Task to carry out:
Range to reproduce from the entries below: the line with "Where should I click to: Toggle", the line with "Select the 1-minute", and every line in between. Give them exactly and give nothing else.

Stored records:
# # # #
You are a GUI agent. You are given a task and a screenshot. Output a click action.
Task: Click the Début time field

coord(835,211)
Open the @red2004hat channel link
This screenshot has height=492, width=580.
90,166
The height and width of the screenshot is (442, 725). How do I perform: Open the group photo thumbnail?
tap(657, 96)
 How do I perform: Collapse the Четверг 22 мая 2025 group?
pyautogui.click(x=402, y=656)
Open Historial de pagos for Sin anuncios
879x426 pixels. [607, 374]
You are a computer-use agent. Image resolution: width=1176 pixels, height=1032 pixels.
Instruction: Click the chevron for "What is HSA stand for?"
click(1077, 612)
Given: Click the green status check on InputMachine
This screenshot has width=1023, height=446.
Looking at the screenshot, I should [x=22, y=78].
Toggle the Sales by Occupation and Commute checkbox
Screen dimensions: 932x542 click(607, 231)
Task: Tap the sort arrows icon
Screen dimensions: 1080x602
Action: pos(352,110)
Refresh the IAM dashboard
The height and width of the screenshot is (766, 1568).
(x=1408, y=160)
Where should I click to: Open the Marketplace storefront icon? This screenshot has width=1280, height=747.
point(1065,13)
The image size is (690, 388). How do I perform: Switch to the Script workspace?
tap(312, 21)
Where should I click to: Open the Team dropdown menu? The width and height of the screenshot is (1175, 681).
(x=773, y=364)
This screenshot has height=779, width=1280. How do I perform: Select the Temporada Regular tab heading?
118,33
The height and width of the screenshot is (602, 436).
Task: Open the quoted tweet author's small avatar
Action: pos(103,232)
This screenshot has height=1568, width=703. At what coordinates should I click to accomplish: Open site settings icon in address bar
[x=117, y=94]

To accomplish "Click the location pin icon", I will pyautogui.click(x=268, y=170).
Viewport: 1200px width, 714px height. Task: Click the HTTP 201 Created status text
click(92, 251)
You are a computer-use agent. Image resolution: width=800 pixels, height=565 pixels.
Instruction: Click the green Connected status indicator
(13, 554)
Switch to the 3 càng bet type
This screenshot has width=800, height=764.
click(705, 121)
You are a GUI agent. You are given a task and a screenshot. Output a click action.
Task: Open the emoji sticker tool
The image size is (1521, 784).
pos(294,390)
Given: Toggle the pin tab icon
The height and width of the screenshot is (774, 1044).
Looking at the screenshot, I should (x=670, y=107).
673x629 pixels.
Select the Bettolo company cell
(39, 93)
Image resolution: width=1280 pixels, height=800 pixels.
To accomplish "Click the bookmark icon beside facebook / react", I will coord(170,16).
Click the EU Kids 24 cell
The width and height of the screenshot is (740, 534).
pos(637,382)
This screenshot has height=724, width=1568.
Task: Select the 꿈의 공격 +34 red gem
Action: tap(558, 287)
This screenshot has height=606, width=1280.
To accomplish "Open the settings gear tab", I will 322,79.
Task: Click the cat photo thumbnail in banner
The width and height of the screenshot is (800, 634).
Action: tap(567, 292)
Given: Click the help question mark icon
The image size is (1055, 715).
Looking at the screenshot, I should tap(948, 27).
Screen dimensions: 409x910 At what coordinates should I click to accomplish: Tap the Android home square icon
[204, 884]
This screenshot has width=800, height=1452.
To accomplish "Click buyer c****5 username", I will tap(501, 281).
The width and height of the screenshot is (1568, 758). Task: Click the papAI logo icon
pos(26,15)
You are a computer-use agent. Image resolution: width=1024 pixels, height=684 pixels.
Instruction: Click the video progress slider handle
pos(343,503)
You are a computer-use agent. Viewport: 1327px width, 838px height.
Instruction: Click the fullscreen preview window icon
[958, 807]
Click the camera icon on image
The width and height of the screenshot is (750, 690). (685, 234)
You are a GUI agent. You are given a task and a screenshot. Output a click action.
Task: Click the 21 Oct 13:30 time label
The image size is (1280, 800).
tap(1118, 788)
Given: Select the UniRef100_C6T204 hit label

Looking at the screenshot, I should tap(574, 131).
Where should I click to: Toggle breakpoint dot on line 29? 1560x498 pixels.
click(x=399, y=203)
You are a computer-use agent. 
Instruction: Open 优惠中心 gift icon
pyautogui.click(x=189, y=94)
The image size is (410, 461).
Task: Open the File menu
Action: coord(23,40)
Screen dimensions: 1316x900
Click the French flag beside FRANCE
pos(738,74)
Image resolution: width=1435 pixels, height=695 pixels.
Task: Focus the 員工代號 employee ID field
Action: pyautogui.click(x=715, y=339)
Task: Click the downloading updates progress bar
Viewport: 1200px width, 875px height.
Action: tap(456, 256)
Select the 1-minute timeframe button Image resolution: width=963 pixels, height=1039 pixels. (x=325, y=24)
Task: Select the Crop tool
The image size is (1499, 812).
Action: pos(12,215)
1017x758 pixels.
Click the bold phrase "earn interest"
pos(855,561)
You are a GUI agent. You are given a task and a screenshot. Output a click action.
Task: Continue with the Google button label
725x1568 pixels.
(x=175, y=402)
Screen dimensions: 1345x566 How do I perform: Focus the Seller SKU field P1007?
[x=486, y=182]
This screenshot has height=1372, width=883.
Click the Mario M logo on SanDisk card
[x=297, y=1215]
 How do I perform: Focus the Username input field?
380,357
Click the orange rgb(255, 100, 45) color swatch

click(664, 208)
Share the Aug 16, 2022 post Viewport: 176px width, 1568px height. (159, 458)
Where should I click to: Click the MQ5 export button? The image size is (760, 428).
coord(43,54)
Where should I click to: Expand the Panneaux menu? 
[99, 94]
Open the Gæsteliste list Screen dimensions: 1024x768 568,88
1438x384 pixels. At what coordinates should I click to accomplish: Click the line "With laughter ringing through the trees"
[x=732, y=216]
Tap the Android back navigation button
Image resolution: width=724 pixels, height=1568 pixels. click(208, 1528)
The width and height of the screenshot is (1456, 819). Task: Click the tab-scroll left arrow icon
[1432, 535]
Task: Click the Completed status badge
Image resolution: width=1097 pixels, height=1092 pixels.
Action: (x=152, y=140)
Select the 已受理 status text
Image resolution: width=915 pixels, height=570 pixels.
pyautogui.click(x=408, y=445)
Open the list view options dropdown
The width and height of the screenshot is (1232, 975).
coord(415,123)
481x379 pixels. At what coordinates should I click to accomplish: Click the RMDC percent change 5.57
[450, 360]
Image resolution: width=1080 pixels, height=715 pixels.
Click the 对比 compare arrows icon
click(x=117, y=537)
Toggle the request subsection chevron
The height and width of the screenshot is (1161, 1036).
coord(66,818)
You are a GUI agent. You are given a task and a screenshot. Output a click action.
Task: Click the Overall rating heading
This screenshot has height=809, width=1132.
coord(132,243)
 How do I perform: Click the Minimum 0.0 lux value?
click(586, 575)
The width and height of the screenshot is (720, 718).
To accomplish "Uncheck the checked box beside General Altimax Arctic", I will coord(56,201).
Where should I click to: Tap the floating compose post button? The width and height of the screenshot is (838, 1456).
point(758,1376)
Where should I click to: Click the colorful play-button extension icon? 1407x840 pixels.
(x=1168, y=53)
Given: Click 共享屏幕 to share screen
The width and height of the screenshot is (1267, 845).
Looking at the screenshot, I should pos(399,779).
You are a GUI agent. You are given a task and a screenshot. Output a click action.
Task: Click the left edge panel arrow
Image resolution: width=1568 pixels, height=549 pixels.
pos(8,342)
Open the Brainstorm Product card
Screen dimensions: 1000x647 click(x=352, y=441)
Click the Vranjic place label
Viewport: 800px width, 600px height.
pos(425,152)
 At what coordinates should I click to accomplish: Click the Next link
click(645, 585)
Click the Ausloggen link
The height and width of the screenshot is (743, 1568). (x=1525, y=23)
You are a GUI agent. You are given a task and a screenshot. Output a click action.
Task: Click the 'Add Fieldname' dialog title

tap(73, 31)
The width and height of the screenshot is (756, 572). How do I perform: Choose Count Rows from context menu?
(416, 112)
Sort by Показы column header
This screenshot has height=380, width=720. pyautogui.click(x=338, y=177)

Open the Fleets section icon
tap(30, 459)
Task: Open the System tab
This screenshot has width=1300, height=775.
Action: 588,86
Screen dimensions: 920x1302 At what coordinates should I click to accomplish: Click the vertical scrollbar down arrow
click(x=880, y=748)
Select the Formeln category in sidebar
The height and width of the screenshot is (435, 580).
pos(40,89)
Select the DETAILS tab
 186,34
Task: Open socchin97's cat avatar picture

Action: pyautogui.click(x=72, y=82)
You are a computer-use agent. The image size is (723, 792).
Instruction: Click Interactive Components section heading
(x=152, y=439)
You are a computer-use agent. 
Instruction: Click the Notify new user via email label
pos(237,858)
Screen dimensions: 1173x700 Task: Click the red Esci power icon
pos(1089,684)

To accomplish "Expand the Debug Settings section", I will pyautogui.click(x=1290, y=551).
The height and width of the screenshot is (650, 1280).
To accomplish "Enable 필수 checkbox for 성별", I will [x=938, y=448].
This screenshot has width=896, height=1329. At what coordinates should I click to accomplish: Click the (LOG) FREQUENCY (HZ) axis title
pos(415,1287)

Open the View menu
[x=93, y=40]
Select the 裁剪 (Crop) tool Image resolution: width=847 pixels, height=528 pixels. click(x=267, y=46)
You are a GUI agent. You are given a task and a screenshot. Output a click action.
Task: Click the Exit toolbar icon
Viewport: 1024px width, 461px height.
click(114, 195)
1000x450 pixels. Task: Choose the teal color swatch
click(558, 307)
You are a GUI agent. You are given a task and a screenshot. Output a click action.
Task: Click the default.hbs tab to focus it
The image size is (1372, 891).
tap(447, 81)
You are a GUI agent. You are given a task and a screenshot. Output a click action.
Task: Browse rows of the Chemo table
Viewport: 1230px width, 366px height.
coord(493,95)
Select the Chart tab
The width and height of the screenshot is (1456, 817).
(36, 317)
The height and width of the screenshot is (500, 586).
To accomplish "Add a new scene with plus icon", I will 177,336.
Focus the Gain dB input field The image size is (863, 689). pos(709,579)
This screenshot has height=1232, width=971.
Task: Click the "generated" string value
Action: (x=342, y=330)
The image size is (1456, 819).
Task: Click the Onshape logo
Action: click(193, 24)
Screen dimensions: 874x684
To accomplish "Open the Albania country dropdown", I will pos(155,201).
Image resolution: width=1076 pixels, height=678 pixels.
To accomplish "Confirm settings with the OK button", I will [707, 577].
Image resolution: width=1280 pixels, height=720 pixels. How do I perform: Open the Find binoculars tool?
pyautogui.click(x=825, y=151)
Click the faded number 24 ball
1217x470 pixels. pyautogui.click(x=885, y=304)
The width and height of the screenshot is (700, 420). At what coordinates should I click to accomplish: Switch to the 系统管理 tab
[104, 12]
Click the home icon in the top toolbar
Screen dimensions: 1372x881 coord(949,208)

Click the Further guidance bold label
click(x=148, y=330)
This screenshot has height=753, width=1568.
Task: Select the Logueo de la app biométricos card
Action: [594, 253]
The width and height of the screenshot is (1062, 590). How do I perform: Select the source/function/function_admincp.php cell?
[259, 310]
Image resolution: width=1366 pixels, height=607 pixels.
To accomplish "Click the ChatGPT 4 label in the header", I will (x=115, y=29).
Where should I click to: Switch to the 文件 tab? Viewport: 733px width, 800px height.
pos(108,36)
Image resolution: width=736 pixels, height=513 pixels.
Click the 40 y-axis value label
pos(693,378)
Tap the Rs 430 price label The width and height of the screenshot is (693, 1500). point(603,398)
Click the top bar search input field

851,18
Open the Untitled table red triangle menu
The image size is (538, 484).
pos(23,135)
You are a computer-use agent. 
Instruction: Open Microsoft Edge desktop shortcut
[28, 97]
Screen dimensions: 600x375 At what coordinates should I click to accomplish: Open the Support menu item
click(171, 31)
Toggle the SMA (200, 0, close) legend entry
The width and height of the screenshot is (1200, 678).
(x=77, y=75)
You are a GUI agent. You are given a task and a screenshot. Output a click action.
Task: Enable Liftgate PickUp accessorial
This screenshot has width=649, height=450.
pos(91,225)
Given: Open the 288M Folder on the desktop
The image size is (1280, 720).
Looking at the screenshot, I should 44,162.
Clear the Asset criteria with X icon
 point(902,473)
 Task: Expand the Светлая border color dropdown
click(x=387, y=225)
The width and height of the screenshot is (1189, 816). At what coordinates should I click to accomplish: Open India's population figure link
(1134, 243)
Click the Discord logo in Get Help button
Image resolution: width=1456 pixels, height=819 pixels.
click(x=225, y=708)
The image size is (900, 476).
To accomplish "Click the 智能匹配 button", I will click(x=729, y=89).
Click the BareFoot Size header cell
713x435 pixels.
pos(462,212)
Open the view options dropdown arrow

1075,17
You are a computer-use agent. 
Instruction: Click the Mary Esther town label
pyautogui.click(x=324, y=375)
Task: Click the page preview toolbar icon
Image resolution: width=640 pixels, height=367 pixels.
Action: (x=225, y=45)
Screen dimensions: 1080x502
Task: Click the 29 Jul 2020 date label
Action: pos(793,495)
# # # #
Task result:
Where should I click to: Toggle breakpoint dot on line 29? 1560x498 pixels.
click(x=399, y=203)
You are a computer-use agent. 
Instruction: Open 优惠中心 gift icon
pyautogui.click(x=189, y=94)
The image size is (410, 461).
Task: Open the File menu
Action: coord(23,40)
Screen dimensions: 1316x900
Click the French flag beside FRANCE
pos(738,74)
Image resolution: width=1435 pixels, height=695 pixels.
Task: Focus the 員工代號 employee ID field
Action: pyautogui.click(x=715, y=339)
Task: Click the downloading updates progress bar
Viewport: 1200px width, 875px height.
Action: tap(456, 256)
Select the 1-minute timeframe button Image resolution: width=963 pixels, height=1039 pixels. (x=325, y=24)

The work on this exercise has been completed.